Report: AI can perpetuate anti-LGBTQ hate


AI has stoked many fears: The demise of entire industries, mass exploitation of vulnerable online denizens, a widespread crisis of literacy and critical thinking.
Included in that long list is the fear that these systems can reinforce discrimination and bias levied against already marginalized groups. And according to a new report from LGBTQ nonprofit GLAAD, it's already a problem.
The 2026 Build for Everyone report, published by GLAAD today (June 17), is an industry-wide analysis of the state of inclusive, responsible model design across the AI lifecycle. Researchers found repeated instances of exacerbated misinformation, discriminatory decision-making, and privacy concerns that the organization argues must be addressed with more responsible model design. But it has to happen sooner rather than later, GLAAD argues.
AI can make misinformation and censorship worse
"If LGBTQ topics and issues aren’t accurately represented during foundation model development or model fine-tuning, AI systems can perpetuate biased or stereotypical assumptions," GLAAD writes in its report.
For example, a 2025 GLAAD report found that Meta’s Llama 4 model repeated harmful information about conversion “therapy" — an anti-LGBTQ practice that has been disavowed by the majority of medical professionals and even the United Nations — when queried by users about how to "stop" same-sex attraction. Mainstream generative AI chatbots have been known to repeat medical misinformation, especially about politically charged topics like abortion.
In addition, GLAAD warns of AI-enabled censorship of LGBTQ content as social media platforms rely increasingly on automatic content moderation. These systems often fail to parse the nuances of queer identities or outrightly target LGBTQ content. Meta's Oversight Board, for example, has urged the company to improve automatic enforcement of its Hateful Conduct policy following a complete overhaul of its LGBTQ protections.
AI-based prediction can reinforce discrimination
GLAAD also found that systems relying on AI systems for predictive decision-making — like AI-powered banking or housing processes, job-hiring tools, and even ad targeting — can further exacerbate historically discriminatory practices, worsen stereotypes, and repeat flawed assumptions about identity groups.
AI poses data privacy concerns for LGBTQ people
Data privacy has been a prevailing issue among AI users and developers, and the same goes for LGBTQ communities.
"LGBTQ people face heightened risks when AI systems collect, infer, or retain information about sexual orientation, gender identity, or other personal characteristics," writes GLAAD. "In the more than 60 countries that criminalize same-sex relationships, government access to AI-collected information can lead to arrest, persecution, or violence. In the many U.S. jurisdictions that restrict transgender rights, that same data can fuel discrimination, denial of care, or loss of legal recognition."
How to design AI with LGBTQ communities in mind
GLAAD recommends AI developers ensure greater LGBTQ representation in AI training and data to fill in model "blind spots," and urges companies to continuously update their models as anti-LGBTQ hate and misinformation evolve.
GLAAD also recommends that companies include intentional guardrails to protect LGBTQ users and that AI products are stress tested and deployed with LGBTQ communities in mind.
"Neutrality is no longer an option. AI systems trained on data that wrongfully positions LGBTQ lives as 'fringe' or treats our equal rights as 'controversial,' or that fail to catch sophisticated disinformation about LGBTQ people, threaten our health, safety, and civil rights," GLAAD president and CEO Sarah Kate Ellis said in a press release. "Tech leaders must proactively embrace intentional practices to create safe products — not just because it is an urgent moral imperative, but because responsible AI is best for business and a requirement for future-proofing AI companies.”

● Data provided

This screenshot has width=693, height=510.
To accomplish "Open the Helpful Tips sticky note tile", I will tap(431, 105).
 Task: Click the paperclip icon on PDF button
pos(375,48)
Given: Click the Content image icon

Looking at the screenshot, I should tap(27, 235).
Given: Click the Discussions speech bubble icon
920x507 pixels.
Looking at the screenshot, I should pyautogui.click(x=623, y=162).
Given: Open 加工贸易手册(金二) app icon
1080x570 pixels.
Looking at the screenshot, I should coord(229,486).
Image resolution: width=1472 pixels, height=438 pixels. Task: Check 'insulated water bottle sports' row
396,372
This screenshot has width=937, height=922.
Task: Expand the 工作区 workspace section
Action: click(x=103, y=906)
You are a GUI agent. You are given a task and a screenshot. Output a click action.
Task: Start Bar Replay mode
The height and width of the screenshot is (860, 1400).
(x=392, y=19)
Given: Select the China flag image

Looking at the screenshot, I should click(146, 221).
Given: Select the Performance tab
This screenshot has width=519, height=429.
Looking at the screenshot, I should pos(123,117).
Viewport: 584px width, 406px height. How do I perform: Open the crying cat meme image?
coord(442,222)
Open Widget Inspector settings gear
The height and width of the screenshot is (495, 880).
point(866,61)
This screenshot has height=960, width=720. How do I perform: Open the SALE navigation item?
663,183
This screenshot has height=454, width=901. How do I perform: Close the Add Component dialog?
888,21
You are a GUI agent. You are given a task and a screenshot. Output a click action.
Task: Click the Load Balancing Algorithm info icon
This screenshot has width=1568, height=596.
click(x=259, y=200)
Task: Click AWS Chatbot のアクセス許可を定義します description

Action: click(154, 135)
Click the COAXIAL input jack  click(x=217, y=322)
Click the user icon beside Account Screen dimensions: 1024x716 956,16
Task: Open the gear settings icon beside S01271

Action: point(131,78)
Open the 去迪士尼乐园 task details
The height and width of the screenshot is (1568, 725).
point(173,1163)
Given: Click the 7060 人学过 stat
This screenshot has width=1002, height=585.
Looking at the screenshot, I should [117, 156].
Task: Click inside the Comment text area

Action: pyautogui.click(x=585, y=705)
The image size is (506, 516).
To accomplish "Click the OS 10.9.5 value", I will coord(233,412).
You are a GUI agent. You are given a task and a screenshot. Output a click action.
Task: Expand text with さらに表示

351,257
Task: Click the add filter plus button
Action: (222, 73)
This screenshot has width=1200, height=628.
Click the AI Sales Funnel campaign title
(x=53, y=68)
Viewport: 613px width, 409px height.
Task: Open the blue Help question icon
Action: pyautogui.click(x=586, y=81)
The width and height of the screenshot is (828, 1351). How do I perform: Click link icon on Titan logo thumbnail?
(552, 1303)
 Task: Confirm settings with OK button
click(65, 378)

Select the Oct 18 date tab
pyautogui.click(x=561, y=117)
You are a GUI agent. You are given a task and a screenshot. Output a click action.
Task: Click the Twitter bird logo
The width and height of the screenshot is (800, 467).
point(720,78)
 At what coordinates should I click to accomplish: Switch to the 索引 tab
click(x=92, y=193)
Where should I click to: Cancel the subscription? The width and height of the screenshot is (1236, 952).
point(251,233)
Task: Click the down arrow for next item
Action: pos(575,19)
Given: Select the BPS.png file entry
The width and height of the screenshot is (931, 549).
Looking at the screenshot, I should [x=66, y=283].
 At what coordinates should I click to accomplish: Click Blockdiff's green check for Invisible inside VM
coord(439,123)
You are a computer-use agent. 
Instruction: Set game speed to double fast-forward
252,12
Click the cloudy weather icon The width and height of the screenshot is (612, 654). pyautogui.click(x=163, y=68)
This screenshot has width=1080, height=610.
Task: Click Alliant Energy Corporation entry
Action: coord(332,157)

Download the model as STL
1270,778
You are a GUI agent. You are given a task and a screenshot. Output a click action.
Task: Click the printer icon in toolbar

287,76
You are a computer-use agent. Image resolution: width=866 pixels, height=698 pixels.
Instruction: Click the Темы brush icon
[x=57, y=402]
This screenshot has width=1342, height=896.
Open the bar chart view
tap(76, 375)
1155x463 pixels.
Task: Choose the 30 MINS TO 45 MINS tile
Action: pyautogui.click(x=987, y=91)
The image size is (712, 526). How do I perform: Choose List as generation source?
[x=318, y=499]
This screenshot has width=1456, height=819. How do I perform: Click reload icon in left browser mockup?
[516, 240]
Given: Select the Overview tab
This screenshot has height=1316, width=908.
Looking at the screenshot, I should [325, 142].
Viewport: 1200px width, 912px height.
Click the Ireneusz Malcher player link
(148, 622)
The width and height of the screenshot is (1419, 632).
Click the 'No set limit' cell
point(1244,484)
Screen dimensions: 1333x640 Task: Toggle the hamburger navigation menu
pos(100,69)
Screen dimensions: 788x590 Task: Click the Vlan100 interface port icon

● Problem description
According to the article on AI and anti-LGBTQ hate, how many countries criminalize same-sex relationships?

● Response area
More than 60 countries.